П. — Но не случайность ли эта, как вы ее называете, «обывательская» эмиграция? Что ее толкнуло сюда? Стечение обстоятельств, разор русской жизни… Обыватель — эмигрант не осмысленный…
О. — Да, именно не осмысленный. А все же, в большинстве случаев, настоящий эмигрант. Он внеполитичен; ему бы теперь, после семи лет здешних бедствий (а для среднего обывателя и для молодежи они неописуемы) всеми правдами и неправдами, скопом, тянуться домой… Однако этого не происходит. Не голый, видно, разор, и не голая «политика», — теперешняя Россия. Обывательство инстинктом чувствует то, что интеллигенция более или менее знает. И не находите ли вы, что у этой последней, у серединного слоя эмиграции, есть по отношению к «обывательству» свои прямые обязанности?
П. — Я нахожу, прежде всего, что вы слишком обобщаете ваш «серединный слой».

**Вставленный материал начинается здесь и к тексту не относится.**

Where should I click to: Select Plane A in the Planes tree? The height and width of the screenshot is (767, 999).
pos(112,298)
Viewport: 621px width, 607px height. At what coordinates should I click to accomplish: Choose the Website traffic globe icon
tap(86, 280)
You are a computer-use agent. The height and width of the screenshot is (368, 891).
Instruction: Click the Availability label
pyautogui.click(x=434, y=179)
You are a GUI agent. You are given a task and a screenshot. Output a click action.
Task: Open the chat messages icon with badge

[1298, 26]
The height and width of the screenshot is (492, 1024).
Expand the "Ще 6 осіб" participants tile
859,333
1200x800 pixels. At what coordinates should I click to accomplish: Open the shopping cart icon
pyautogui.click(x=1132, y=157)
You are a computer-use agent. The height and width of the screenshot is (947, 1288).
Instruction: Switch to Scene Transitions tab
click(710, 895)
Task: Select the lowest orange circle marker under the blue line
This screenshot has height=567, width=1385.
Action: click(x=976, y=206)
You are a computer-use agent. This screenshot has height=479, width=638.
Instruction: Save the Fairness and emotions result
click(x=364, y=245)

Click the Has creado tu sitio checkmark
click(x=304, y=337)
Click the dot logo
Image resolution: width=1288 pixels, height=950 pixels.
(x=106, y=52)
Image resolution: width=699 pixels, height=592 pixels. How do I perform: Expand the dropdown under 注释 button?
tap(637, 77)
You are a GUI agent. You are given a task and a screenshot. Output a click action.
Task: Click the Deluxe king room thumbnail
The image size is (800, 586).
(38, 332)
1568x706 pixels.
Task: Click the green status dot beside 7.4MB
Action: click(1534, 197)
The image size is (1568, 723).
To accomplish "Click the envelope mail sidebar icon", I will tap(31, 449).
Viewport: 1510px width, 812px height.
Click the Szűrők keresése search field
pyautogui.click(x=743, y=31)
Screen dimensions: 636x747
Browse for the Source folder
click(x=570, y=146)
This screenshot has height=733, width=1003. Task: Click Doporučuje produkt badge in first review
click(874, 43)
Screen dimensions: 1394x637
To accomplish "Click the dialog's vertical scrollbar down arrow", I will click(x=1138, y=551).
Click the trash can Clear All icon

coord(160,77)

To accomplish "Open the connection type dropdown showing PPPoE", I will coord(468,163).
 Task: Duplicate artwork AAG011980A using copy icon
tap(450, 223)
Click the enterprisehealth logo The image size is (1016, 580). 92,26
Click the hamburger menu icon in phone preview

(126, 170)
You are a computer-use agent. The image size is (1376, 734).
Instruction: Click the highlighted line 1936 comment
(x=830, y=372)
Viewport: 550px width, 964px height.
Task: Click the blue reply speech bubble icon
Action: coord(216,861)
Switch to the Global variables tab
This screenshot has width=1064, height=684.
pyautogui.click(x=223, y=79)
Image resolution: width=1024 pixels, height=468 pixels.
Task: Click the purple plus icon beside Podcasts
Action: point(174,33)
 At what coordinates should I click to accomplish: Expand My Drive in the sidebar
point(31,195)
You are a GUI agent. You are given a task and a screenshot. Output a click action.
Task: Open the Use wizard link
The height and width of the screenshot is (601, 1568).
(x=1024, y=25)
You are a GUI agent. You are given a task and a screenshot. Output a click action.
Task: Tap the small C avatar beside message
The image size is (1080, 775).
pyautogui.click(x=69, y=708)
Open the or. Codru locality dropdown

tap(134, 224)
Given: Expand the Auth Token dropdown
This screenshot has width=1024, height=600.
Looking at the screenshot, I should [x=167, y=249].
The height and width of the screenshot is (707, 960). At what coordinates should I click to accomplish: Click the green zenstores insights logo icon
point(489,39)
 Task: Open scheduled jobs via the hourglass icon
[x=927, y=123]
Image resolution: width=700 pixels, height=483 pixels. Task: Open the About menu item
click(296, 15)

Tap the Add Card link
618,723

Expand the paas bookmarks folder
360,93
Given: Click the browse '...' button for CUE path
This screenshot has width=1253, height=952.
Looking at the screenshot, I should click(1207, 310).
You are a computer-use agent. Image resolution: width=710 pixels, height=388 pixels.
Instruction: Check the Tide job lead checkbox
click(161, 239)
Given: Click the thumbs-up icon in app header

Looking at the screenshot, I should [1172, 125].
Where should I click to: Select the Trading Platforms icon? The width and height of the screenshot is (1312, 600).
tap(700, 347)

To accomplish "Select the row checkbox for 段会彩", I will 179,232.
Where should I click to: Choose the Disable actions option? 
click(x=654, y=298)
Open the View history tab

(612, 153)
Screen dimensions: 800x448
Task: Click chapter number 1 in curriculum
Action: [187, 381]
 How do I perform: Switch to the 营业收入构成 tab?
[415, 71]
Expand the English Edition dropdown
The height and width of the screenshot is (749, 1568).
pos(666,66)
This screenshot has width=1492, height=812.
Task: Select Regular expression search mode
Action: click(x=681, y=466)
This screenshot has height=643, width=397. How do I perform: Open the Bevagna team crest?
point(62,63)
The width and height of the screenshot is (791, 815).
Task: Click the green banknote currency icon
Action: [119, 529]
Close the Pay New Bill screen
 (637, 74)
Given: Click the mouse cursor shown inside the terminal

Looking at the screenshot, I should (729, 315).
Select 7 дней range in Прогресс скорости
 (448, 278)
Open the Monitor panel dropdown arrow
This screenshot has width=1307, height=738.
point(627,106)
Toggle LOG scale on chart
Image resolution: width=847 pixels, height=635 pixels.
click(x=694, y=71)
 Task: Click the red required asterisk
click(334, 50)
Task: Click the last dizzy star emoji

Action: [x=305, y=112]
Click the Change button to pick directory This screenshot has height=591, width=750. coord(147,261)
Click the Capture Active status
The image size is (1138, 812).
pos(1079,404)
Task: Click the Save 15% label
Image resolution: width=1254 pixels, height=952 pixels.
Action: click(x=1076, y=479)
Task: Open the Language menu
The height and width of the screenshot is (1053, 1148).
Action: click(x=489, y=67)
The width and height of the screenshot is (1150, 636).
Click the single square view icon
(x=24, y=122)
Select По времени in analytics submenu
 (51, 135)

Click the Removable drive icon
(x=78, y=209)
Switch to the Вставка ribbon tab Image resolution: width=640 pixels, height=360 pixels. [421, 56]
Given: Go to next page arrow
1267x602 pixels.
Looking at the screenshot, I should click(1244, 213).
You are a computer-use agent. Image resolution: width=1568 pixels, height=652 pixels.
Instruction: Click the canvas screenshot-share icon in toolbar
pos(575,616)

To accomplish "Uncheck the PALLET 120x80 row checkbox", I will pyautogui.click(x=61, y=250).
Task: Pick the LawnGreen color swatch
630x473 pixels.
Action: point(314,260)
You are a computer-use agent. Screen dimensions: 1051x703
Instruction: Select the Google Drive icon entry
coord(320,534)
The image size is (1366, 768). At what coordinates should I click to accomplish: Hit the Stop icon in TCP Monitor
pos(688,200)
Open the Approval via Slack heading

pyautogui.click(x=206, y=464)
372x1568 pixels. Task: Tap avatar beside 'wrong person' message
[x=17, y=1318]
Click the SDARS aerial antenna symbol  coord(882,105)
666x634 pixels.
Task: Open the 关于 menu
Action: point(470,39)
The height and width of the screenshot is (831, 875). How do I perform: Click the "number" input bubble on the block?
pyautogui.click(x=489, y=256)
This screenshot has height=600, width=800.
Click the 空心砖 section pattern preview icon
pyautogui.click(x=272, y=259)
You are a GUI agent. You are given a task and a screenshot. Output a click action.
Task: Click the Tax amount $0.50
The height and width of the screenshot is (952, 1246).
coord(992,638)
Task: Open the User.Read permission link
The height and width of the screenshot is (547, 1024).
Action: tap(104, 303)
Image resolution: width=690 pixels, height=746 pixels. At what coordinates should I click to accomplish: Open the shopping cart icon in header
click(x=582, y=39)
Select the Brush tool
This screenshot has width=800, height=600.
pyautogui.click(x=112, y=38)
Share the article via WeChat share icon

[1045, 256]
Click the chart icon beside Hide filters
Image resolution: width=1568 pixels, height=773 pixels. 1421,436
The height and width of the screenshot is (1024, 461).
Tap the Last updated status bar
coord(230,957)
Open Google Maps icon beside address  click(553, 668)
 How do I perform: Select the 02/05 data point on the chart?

О. — Интеллигенцию? Нет, русская интеллигенция очень может быть взята как некое целое. Недаром ее называли то русской «совестью», то «разумом», а иные даже видели в ней особый «орден». У нее общие качества и недостатки, общие задачи и, конечно, есть общие обязанности. Насущные, по времени и месту, дела. У интеллигенции нашей за границей такое обязательное дело имеется — в отношении эмиграции обывательской.